The sitter was sentenced to life in prison for causing injury resulting in death to a minor child. She is still there to this day.

This was the time in my life that I decided I would never trust another person to care for my children. Until they were old enough to speak up when something was wrong, I would stay home with them.

As parents we are supposed to protect our children from people who would do them harm. It is very difficult to know who to trust. Anyone can become a certified sitter. That is still no guarantee that your children will be cared for properly. When looking into day care, use the technology that is available. Do a background check on the potential care giver. Conduct several visits and interviews. Find out as much as you can about who you will.

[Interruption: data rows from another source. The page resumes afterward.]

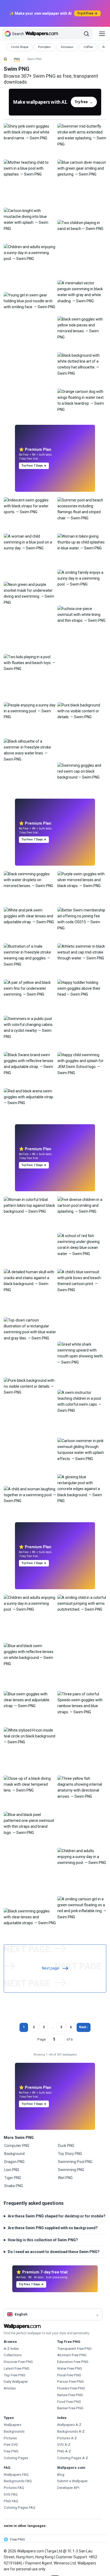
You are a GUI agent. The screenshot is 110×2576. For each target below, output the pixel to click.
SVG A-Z (63, 2445)
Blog (60, 2475)
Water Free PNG (69, 2368)
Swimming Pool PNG (75, 2162)
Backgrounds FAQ (18, 2481)
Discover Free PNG (18, 2362)
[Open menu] (102, 34)
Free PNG (11, 2451)
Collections (13, 2355)
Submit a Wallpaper (72, 2481)
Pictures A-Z (67, 2438)
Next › (83, 2027)
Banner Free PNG (70, 2408)
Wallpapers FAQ (16, 2475)
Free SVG (11, 2445)
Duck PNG (66, 2145)
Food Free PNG (69, 2402)
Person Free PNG (70, 2382)
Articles (10, 2388)
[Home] (5, 59)
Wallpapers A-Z (69, 2425)
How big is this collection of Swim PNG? (43, 2240)
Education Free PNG (72, 2362)
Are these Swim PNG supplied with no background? (53, 2228)
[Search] (86, 34)
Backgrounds (14, 2431)
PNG (17, 59)
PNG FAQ (11, 2501)
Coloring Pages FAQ (19, 2508)
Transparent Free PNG (74, 2349)
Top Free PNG (14, 2375)
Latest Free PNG (16, 2368)
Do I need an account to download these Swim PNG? (54, 2252)
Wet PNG (65, 2178)
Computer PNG (16, 2145)
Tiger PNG (12, 2178)
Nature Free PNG (70, 2395)
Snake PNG (13, 2186)
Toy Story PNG (70, 2153)
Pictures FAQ (14, 2488)
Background (14, 2153)
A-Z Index (11, 2349)
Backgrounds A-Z (71, 2431)
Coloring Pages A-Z (72, 2458)
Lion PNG (11, 2170)
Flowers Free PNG (71, 2388)
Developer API (68, 2488)
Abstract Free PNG (72, 2355)
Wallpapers (12, 2425)
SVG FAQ (11, 2494)
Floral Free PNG (69, 2375)
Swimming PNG (71, 2170)
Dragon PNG (14, 2162)
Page (41, 2039)
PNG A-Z (64, 2451)
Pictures (10, 2438)
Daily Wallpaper (16, 2382)
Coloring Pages (16, 2458)
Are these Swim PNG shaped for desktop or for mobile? (56, 2216)
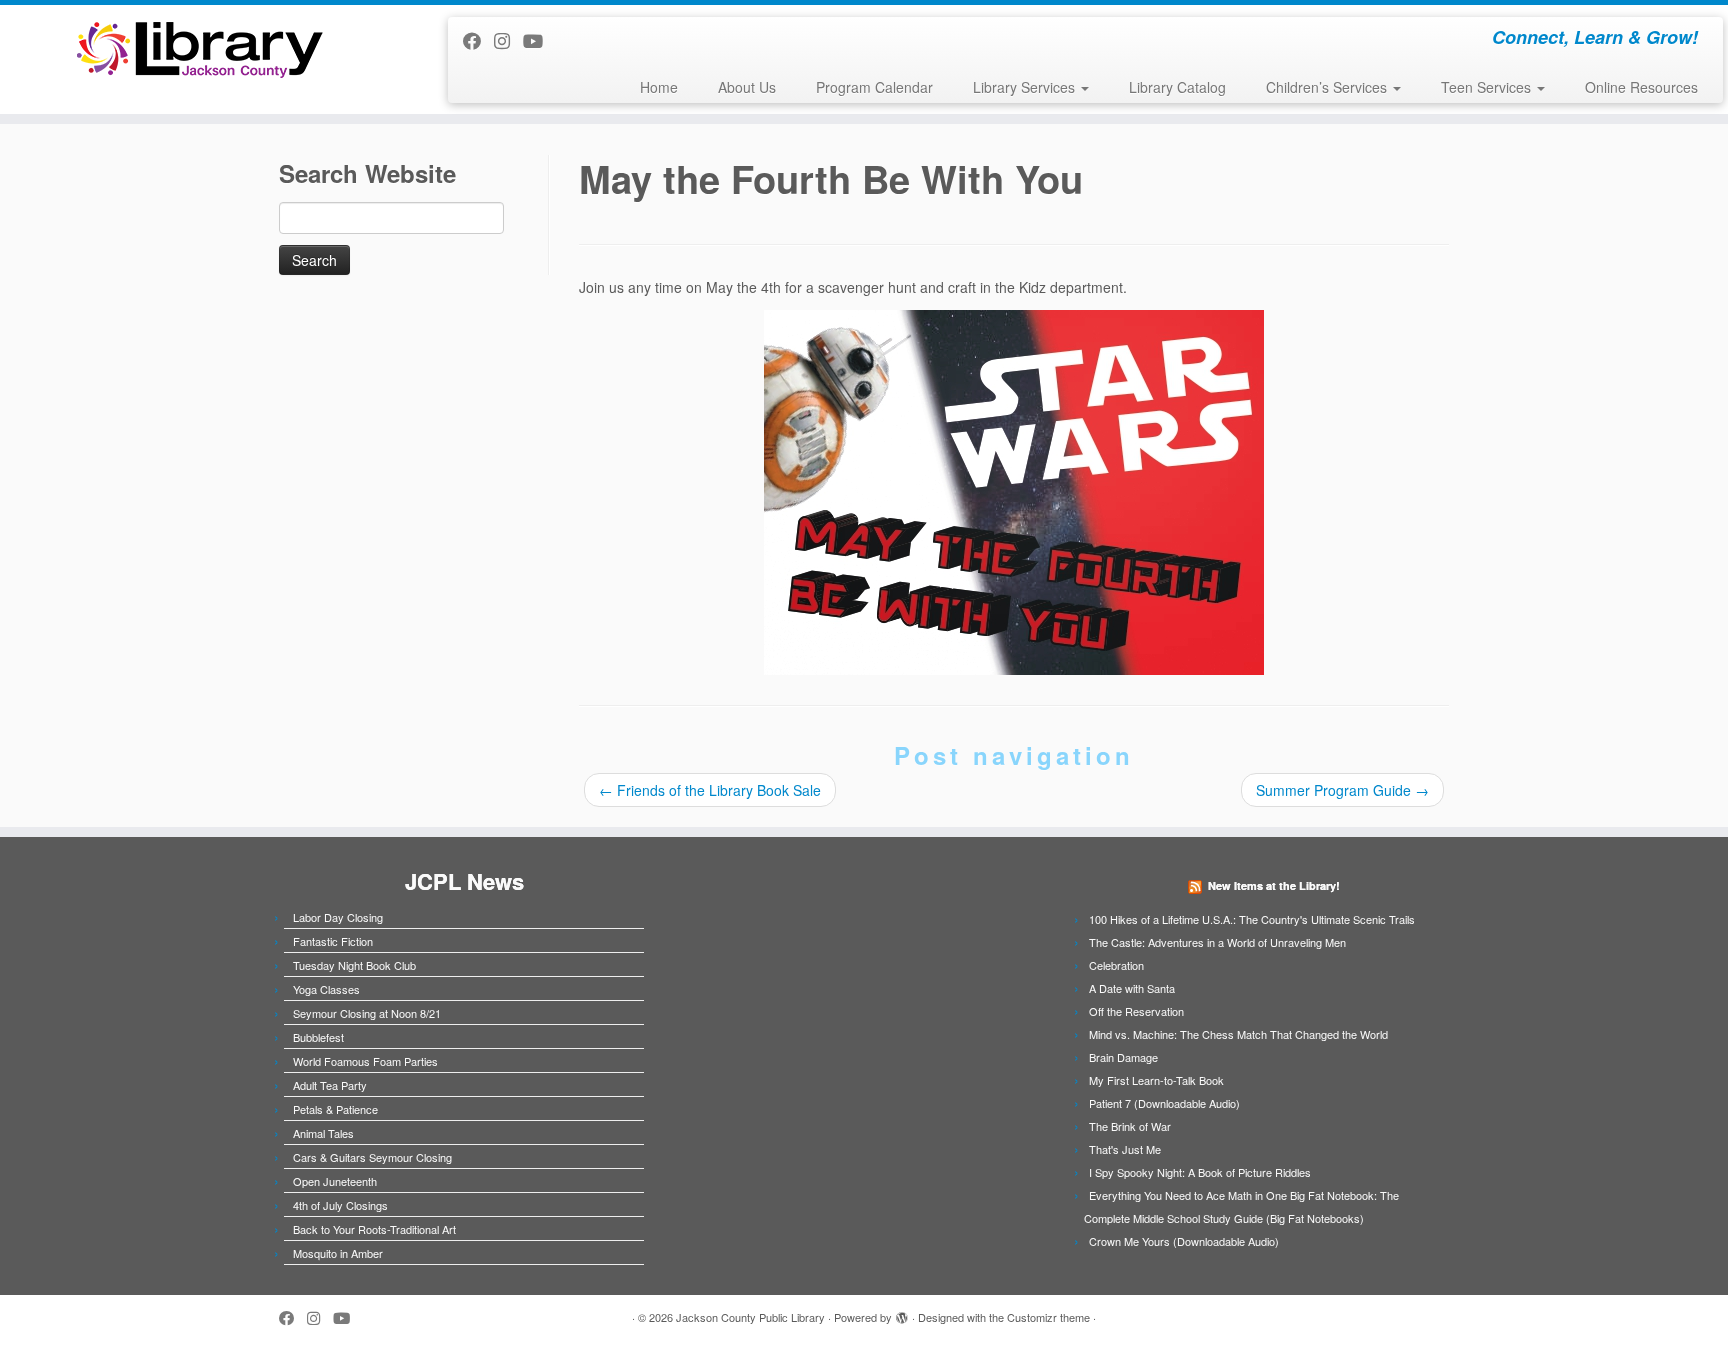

Wednesday, January 13, 2010

Full Circle

It seems my life has come full circle. I have come to the conclusion that I was meant to raise children. My loving husband, Alex and I have 5 children. Three are mine and two are his. Three of them are now single parents of 7 great kids! I must say that I just love being a grandma!

I began my married life at the ripe old age of 18 and had all 3 of my children by 22. I chose to stay at home with my children after a babysitter killed my best friends little boy while Mary and I were working. Our children were at the same sitter! From that moment, I decided to take care of my own children!

Once my children were in school, I got my first drivers license at the ripe old age of 30. A short time later I started some college classes. My husband at the time was an alcoholic, who did not want me to become independent. He started to become violent. In the end, when our children were teenagers, we divorced.

I then worked 2 or 3 jobs for several years. I missed a lot of the children's teenage years, but we got through. Now they are all grown up and on their own. Two of my children have been through bad marriages, and are now divorced, trying to raise their children on their own. One of my husband's is also now a single parent. I lost my job over 2 years ago. Long story short, things happened to keep me home.

Now I am a stay-at-home grandma. There are 7 of the wonderful little people. I must say they are a joy! But there are days when I just don't know how I did it so many years ago!